S’agissant des ressources, la profession fait face à une pénurie de main d’œuvre. Elle manque parfois de bras pour s’emparer pleinement de ce sujet ou de temps pour former les collaborateurs afin d’élaborer une stratégie et une offre de mission structurée.
Enfin, pour elle-même, s’agissant d’une profession appartenant au secteur tertiaire, l’impact environnemental peut sembler moins prégnant.
Selon le rapport, la RSE offre de multiples opportunités aux cabinets d'expertise comptable. Quelles sont-elles ?
La facturation électronique, l’automatisation et la productivité induites doivent permettre aux cabinets de gagner du temps, d’étoffer leur offre et ainsi de renforcer leur valeur. C’est d’ailleurs ce que pensent 42 % des cabinets selon l’enquête réalisée par le CNOEC lors du 78ème Congrès, qui envisagent de se positionner sur la RSE.
C’est d’autant plus opportun que les professionnels du chiffre sont les mieux placés. En effet, pour éviter toute suspicion de green ou de social washing, les entreprises doivent pouvoir se reposer sur des professionnels éthiques. En d’autres termes, des tiers de confiance qui soient les garants d’une démarche fiable et sincère, que ce soit dans un rôle de conseil ou d’audit. Les entreprises doivent également pouvoir s’appuyer sur des professionnels qui connaissent l’entreprise et ses problématiques, qui sachent avec efficacité et discernement aller chercher les informations au cœur du système d’information, les donner à voir et formuler des recommandations atteignables. De ce point de vue d’ailleurs, que ce soit en matière sociale, sociétale ou environnementale, les cabinets traitent et structurent de plus en plus de données qui viendront alimenter les rapports de performance extra-financiers.
Cette opportunité est d’autant plus perceptible que les contraintes se précisent, notamment sous l’impulsion de la directive européenne CSRD qui s’appliquera progressivement entre 2024 et 2028. Cette pression ressort également du financement, des appels d’offres, de la sous-traitance, de la marque employeur... Ces contraintes se diffusent ainsi indirectement à tout un écosystème auquel prennent part de nombreuses TPE-PME fournisseurs potentiels de grandes entreprises soumises à la CSRD.
Toujours d'après l'étude, la RSE implique un changement de positionnement pour les cabinets d'expertise comptable. Pouvez-vous nous expliquer cela ?
Se positionner sur la RSE, c’est d’abord se positionner pour soi-même, pour son propre cabinet, avec un bénéfice « test and learn » et une crédibilité accrue. Et puis, c’est se positionner sur son marché avec une offre claire et des moyens notamment en termes de ressources humaines, de données, de connaissances réglementaires, de techniques et de communication.

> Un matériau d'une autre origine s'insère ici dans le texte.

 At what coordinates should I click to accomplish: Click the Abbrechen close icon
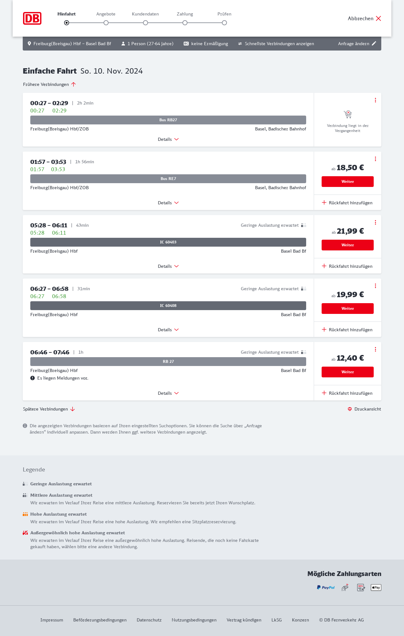(x=378, y=18)
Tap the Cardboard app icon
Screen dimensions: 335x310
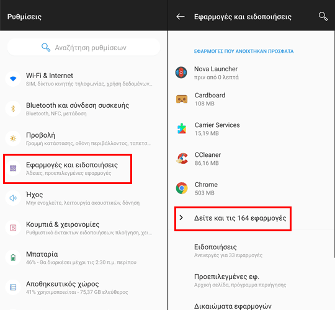coord(182,99)
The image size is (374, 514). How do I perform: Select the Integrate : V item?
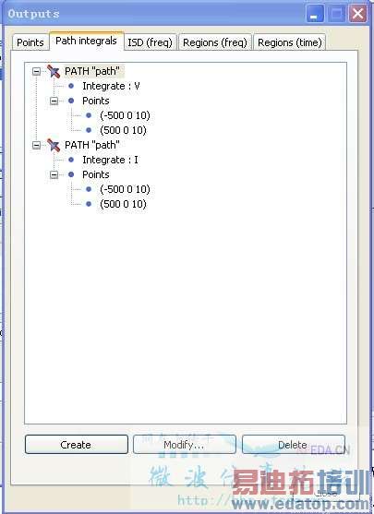coord(111,86)
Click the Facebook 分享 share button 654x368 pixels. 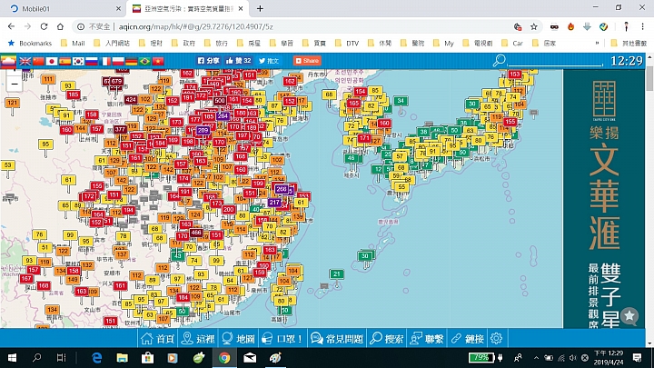209,61
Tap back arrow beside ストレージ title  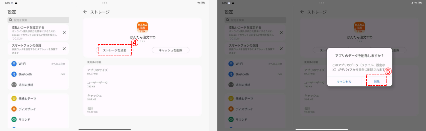[x=85, y=12]
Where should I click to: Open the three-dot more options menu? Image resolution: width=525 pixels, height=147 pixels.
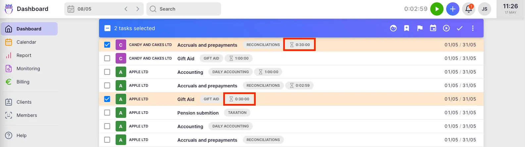(x=473, y=28)
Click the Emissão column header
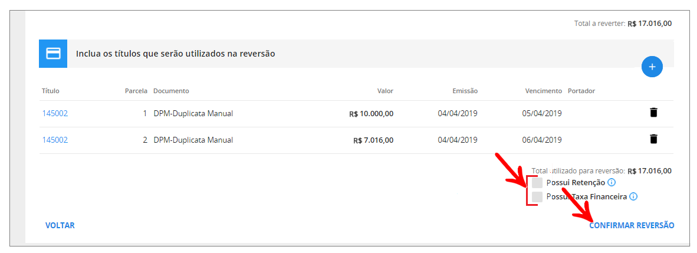This screenshot has width=697, height=253. tap(465, 91)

De manière globale, la profession a une force : son intelligence collective ! A travers les institutions, les associations professionnelles, les réseaux, elle a cette capacité si singulière à mobiliser les savoirs et les énergies pour réussir. Et notre devoir d’éditeurs et de fournisseurs, c’est de tout faire pour que cela devienne possible ! C’est le sens de l’annonce de Cegid concernant le projet de data lake de la profession confié à ECMA, satellite de l’Ordre des experts-comptables accompagnant les professionnels dans leur évolution numérique.